There was some positive injury news as both Liam Cooper and Diego Llorente were training on Friday, while Patrick Bamford is “back on the pitch” and Jesse is hoping he’ll be back in training next week and available for selection before the end of the season. Marsch says he expects Cooper to play at Arsenal after pulling out of the warm-up against City due to an issue with his “fat pad”:

“I don’t know what that means, but it’s not a muscle. It’s something in his knee that is like a lubricant. But he’s feeling good.”

A quick Google tells me ‘the fat pads are found at the front of the knee just behind the patellar tendon and kneecap.’ Apparently they act as shock absorbers when we move our knees, and are ‘the most sensitive structures in the knee, containing many sensitive nerves.’ They’re also sometimes known as ‘Hoffa’s fat pads’. Does Hoffa fancy a game in central midfield?

  • Jesse’s bezzie Ralph Hassenhuttl has said the forty points Southampton have so far earned might not be enough to stay up this season, but Marsch isn’t going to predict how many points Leeds will need. He says this in every press conference, so it would be nice if journalists realised it’s not worth asking about.
  • Marsch says there’s no advantage to playing either before or after Leeds’ relegation rivals: “The advantage is if you get the result.” He didn’t think his side were even aware of the earlier results before kicking off against City on Saturday evening.
  • He won’t be paying attention to other scores during Leeds’ next two games and basing his in-game decisions on those, even when Everton are kicking off at the same time on Sunday. “I think when you get down to the last two, you have to know a little bit what’s happening with the other results, specifically the last one if it’s tight, but right now the best thing we can do is pick up points.”
  • The plan against Arsenal is “to try to win the game”, and we should perhaps expect similar tactics as last week because Arsenal are “a version of Man City. They like to spread the field. They like to play with combinations. They’re a very good passing team.”
  • On the topic of Mikel Arteta signing a new Arsenal contract on Thursday morning: “Good for him. Congratulations.” Marsch hasn’t followed Arteta’s managerial career too closely but liked him as a player and says he’s transitioned into a good manager judging by the intelligence of his team in playing to his plan.
  • Despite the result against City, Marsch “was very pleased with that process and the way we played. But you know, against the best opponents, you have to be really, really good on the day. The margin of error is so thin and we have to find a way to be razor sharp.”

*Problem to solve*
Condense the paragraph of the Leeds press conference report that begins "There was some positive injury news" into a short bulleted list that keeps its main facts. The listing that comes next is drawn from an unrelated source.

*Given information*

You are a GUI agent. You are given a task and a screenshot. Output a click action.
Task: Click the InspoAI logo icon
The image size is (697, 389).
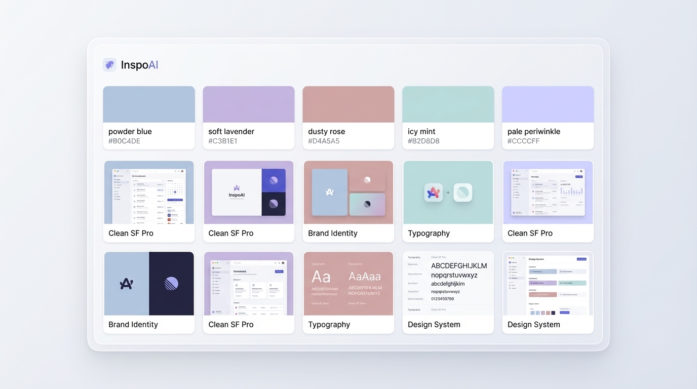pos(110,64)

*Task response*
- Liam Cooper and Diego Llorente both trained on Friday.
- Patrick Bamford is "back on the pitch." Jesse hopes he will return to training next week and be available for selection before the season ends.
- Marsch expects Cooper to play at Arsenal. Cooper had pulled out of the warm-up against City because of an issue with his "fat pad."